**WHAT THE TASK ASKS**
Every line of the listing should be transcribed exactly, with nothing left out.

(DATA FOR THIS TASK)

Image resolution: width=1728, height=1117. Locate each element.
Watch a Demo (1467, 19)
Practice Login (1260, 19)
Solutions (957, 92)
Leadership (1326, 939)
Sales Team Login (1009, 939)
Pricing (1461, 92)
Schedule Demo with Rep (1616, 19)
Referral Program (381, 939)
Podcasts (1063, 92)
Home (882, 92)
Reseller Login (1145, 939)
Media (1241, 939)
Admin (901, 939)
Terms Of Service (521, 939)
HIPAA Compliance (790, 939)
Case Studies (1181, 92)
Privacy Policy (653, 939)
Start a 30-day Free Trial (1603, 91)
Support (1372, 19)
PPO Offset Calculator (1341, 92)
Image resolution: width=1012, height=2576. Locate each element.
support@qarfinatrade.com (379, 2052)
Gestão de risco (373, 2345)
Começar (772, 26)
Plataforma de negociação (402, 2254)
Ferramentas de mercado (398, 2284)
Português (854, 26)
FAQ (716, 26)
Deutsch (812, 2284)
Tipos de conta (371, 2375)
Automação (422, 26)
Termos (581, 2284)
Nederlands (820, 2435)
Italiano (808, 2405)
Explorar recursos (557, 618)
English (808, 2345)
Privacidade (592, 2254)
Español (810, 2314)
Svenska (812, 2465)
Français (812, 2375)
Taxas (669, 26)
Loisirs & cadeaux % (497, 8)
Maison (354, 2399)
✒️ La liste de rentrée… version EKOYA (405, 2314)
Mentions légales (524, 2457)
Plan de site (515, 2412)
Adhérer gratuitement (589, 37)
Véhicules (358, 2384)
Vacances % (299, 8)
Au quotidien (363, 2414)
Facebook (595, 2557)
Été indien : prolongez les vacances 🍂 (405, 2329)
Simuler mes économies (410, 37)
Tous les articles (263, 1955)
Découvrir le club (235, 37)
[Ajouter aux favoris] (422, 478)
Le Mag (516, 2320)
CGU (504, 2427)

(End DATA FOR THIS TASK)

**SOLUTION**
Image resolution: width=1728, height=1117. Locate each element.
Watch a Demo (1467, 19)
Practice Login (1260, 19)
Solutions (957, 92)
Leadership (1326, 939)
Sales Team Login (1009, 939)
Pricing (1461, 92)
Schedule Demo with Rep (1616, 19)
Referral Program (381, 939)
Podcasts (1063, 92)
Home (882, 92)
Reseller Login (1145, 939)
Media (1241, 939)
Admin (901, 939)
Terms Of Service (521, 939)
HIPAA Compliance (790, 939)
Case Studies (1181, 92)
Privacy Policy (653, 939)
Start a 30-day Free Trial (1603, 91)
Support (1372, 19)
PPO Offset Calculator (1341, 92)
Image resolution: width=1012, height=2576. Locate each element.
support@qarfinatrade.com (379, 2052)
Gestão de risco (373, 2345)
Começar (772, 26)
Plataforma de negociação (402, 2254)
Ferramentas de mercado (398, 2284)
Português (854, 26)
FAQ (716, 26)
Deutsch (812, 2284)
Tipos de conta (371, 2375)
Automação (422, 26)
Termos (581, 2284)
Nederlands (820, 2435)
Italiano (808, 2405)
Explorar recursos (557, 618)
English (808, 2345)
Privacidade (592, 2254)
Español (810, 2314)
Svenska (812, 2465)
Français (812, 2375)
Taxas (669, 26)
Loisirs & cadeaux % (497, 8)
Maison (354, 2399)
✒️ La liste de rentrée… version EKOYA (405, 2314)
Mentions légales (524, 2457)
Plan de site (515, 2412)
Adhérer gratuitement (589, 37)
Véhicules (358, 2384)
Vacances % (299, 8)
Au quotidien (363, 2414)
Facebook (595, 2557)
Été indien : prolongez les vacances 🍂 (405, 2329)
Simuler mes économies (410, 37)
Tous les articles (263, 1955)
Découvrir le club (235, 37)
[Ajouter aux favoris] (422, 478)
Le Mag (516, 2320)
CGU (504, 2427)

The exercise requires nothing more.